Identify every line of the records below that contains the word "resolution", and copy each of those lines in full.

# SUPPLIED DATA:
## start

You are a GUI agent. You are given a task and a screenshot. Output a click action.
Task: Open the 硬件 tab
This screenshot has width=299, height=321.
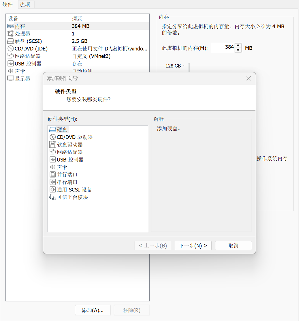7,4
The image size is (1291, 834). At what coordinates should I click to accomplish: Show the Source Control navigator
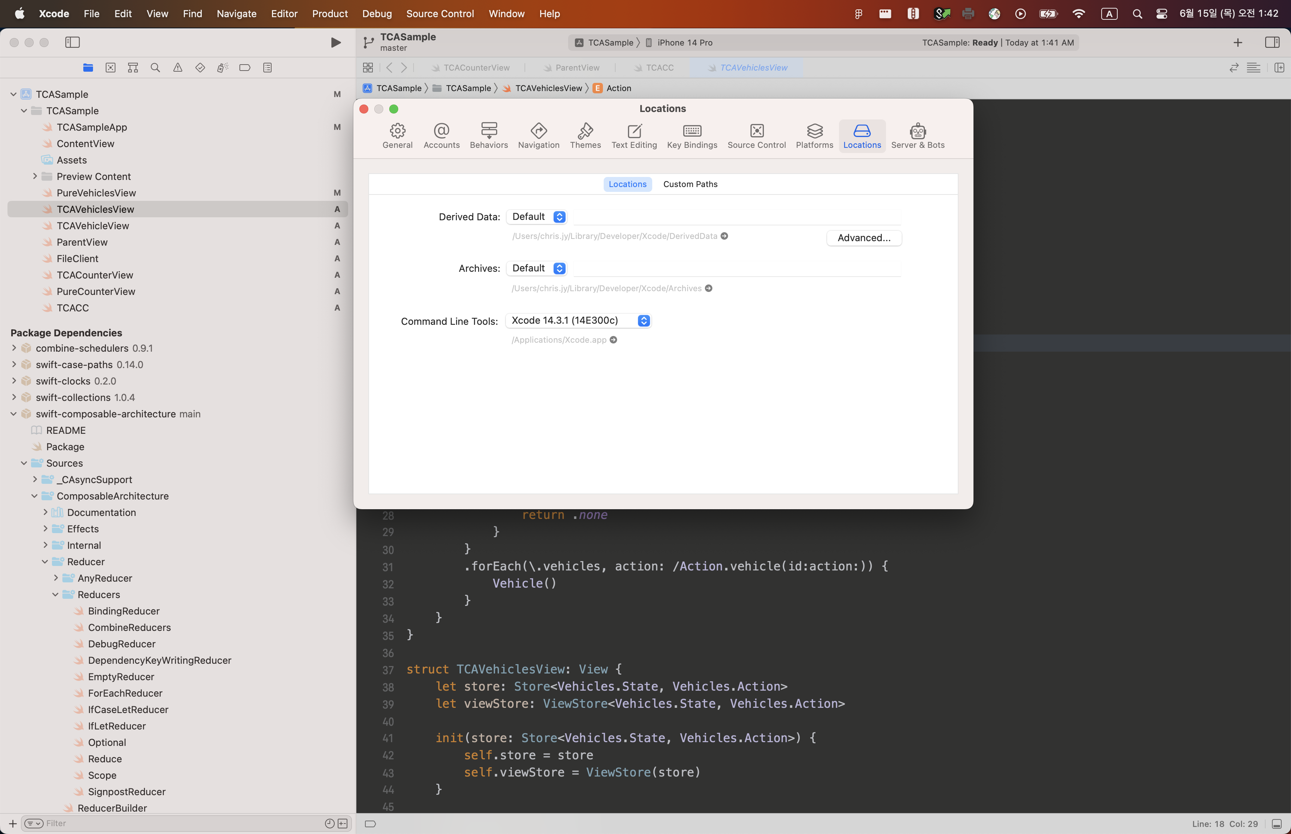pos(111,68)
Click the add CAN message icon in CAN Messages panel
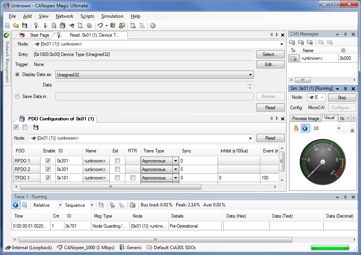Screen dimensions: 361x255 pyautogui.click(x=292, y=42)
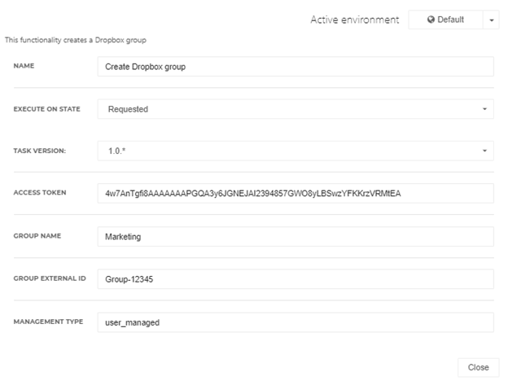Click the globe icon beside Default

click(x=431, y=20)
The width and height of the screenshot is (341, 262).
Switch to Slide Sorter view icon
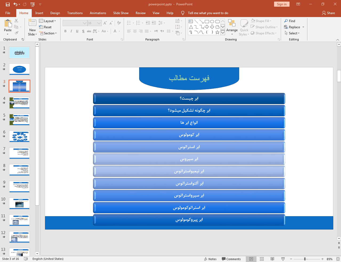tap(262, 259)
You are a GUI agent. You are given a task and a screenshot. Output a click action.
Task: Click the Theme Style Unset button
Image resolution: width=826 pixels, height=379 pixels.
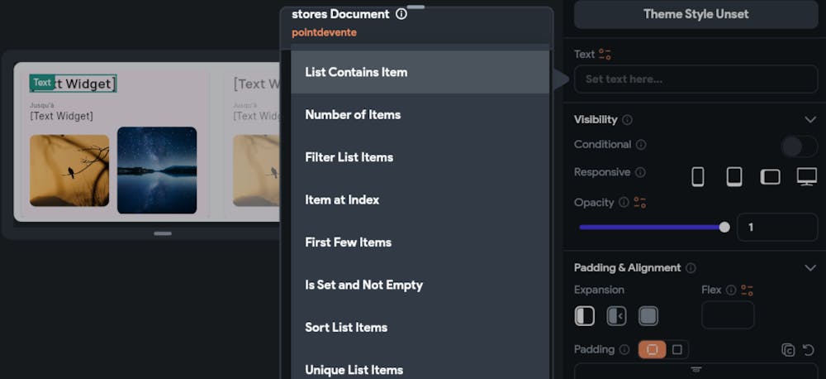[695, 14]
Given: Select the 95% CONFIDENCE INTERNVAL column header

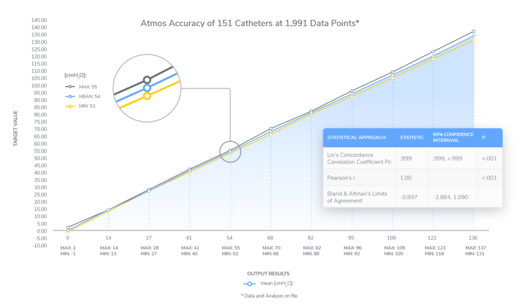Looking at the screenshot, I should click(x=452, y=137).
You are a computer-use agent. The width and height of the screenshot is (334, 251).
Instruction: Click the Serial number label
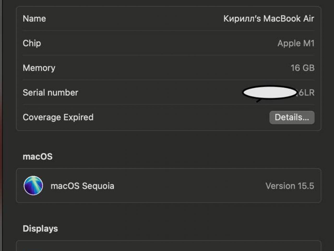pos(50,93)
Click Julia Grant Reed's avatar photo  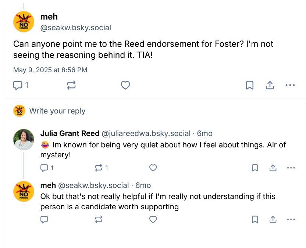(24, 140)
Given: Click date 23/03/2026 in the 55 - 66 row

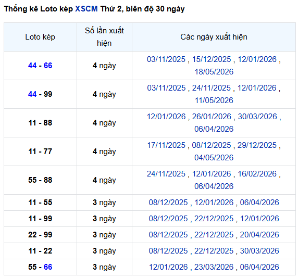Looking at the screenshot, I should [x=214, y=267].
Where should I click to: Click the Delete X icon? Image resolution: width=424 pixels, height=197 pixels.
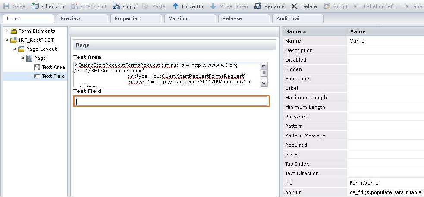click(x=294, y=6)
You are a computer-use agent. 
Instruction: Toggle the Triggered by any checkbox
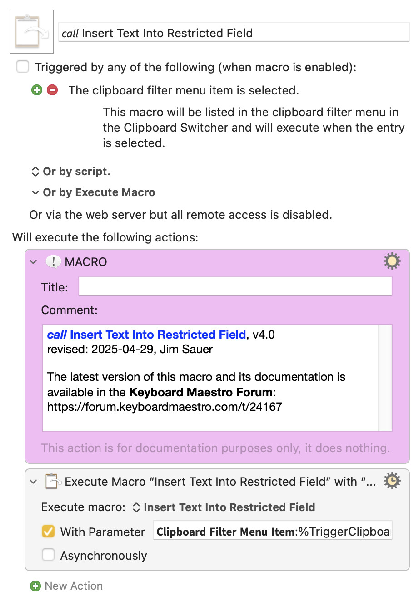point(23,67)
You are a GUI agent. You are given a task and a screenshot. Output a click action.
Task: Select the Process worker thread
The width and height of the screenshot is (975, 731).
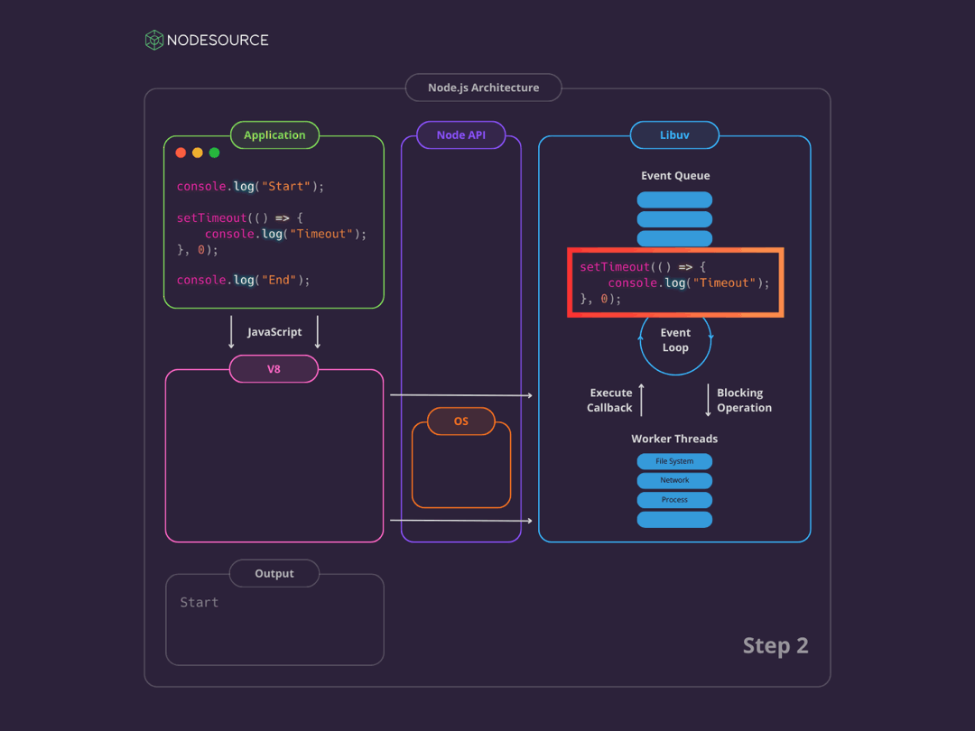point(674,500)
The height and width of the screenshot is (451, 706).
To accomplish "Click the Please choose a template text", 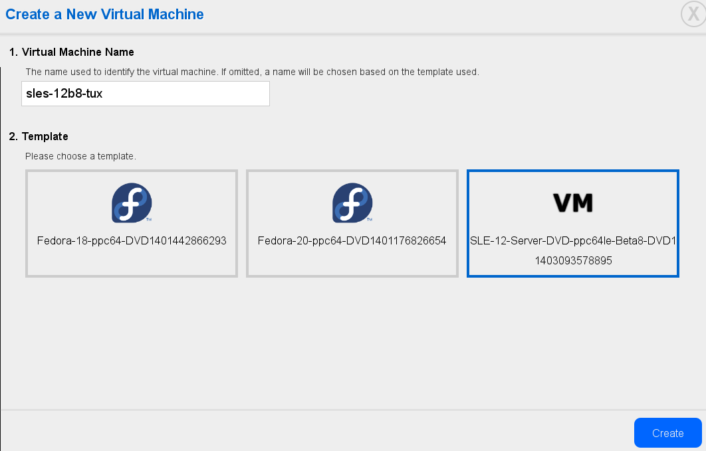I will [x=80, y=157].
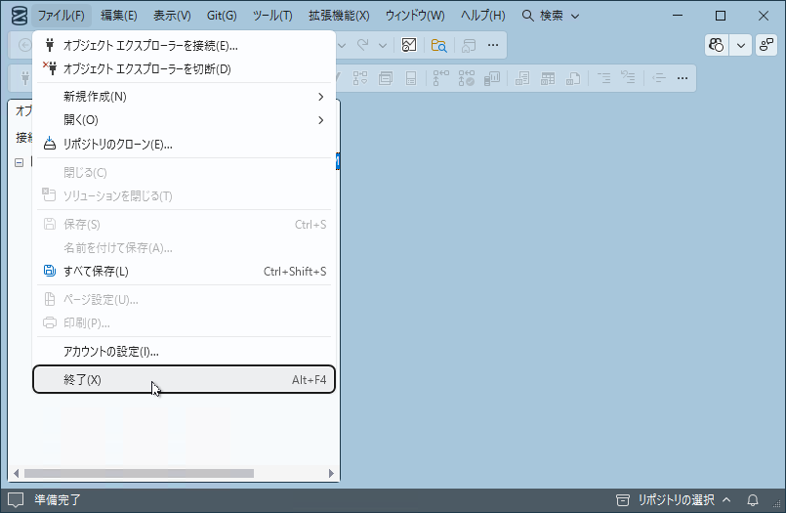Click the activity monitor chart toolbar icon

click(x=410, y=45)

## end

# WRITTEN ANSWER:
Image resolution: width=826 pixels, height=379 pixels.
Where should I click to: Click the Delete X icon? Image resolution: width=424 pixels, height=197 pixels.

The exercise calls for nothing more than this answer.